MANY bravos and pats on the back to Barkha Dutt for her gripping programme "Al Jazeera the Inside Story", filmed in Doha itself. It displayed enterprise, news sense and first-rate interviewing. This is the Arabic channel which has swept the world. Colin Powell called it: "The most vitriolic and irresponsible channel in the world" although not being able to lick them, the American government has now joined them by seeking space for all its spokespersons on the channel, after warning its own channels to edit the footage it gets from Al Jazeera. Barkha got details, while it celebrated its fifth birthday, on its whole set-up such as the fact that it operates from a modest one-storey compound with only 350 employees. And its clever scoop of talent, picking up the entire unit when a BBC Arabic channel closed down, so that people who were Western-educated, highly trained and had worked in London were able to gauge the sort of audience to target. When recently it was criticised for "doing propaganda for Bin Laden" it retorted that the Laden interview had been offered to every Arabic channel and Pakistan, but none had dared to accept it. So livid have some countries been about its criticism of Arab lifestyles and governments, that the Algerian government once shut off all electricity during transmission, Saudi Arabia issued a fatwa against it and most shamefully, the prestigious Arab Broadcasting Union refused to make it a member. Al Jazeera has allowed Israelis to participate in its panel discussions, invited wrath from Saddam Hussain and some Arab countries have withdrawn their ambassadors in protest from time to time. And all this from Qatar, one of the smallest countries in the world and with an initial backing of $ 150 million from its enlightened Emir, who gave it full freedom and never interferes. Its popularity was evident from the people interviewed by Barkha, from highly educated people to vegetable sellers and dhaba owners. The usual answer: "It tells the truth". No wonder it has 35 million viewers. Its reach can be guessed from the query from a viewer in Argentina. "Can you give me the telephone number of Osama bin Laden?". It is now planning an English channel.

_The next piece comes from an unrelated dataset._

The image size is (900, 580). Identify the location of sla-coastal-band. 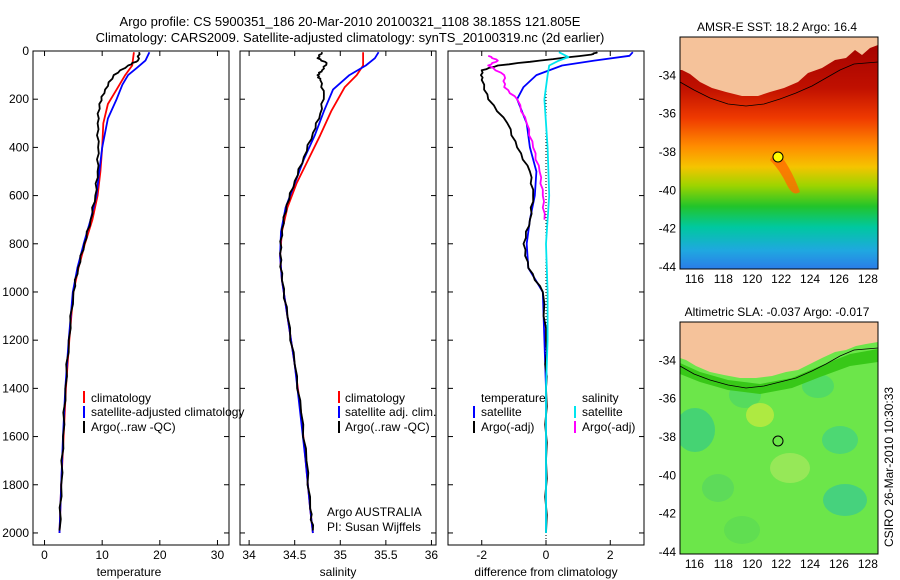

So now, even the Arabs have beaten us to it. There has been a viable scheme floating around for 10 years for an independent but government-supported (as with Al Jazeera) Indian satellite channel. Funds had been promised by NRIs in the Silicon valley, some Indian business houses and the scheme was shown to several ministers, including Jaswant Sinha who is all for it. It has remained stalled largely due to babudom. Transponders are not all that expensive and DD could even lease out its largely useless international channel to an independent group.

India does not exactly lack talent of international calibre. But Doordarshan either hounded out or allowed to leave Prannoy Roy, Siddhartha Basu, Raghav Bahl, Ronnie Screwvala, the Alva brothers and others, snapped up by the BBC and other foreign channels. Then there is the Lone Ranger, Saeed Naqvi. His "World Report" has ploughed a lonely furrow, India TV’s only independent international coverage for 20 years. It is even now downplayed by Doordarshan at odd hours instead of prime-time billing.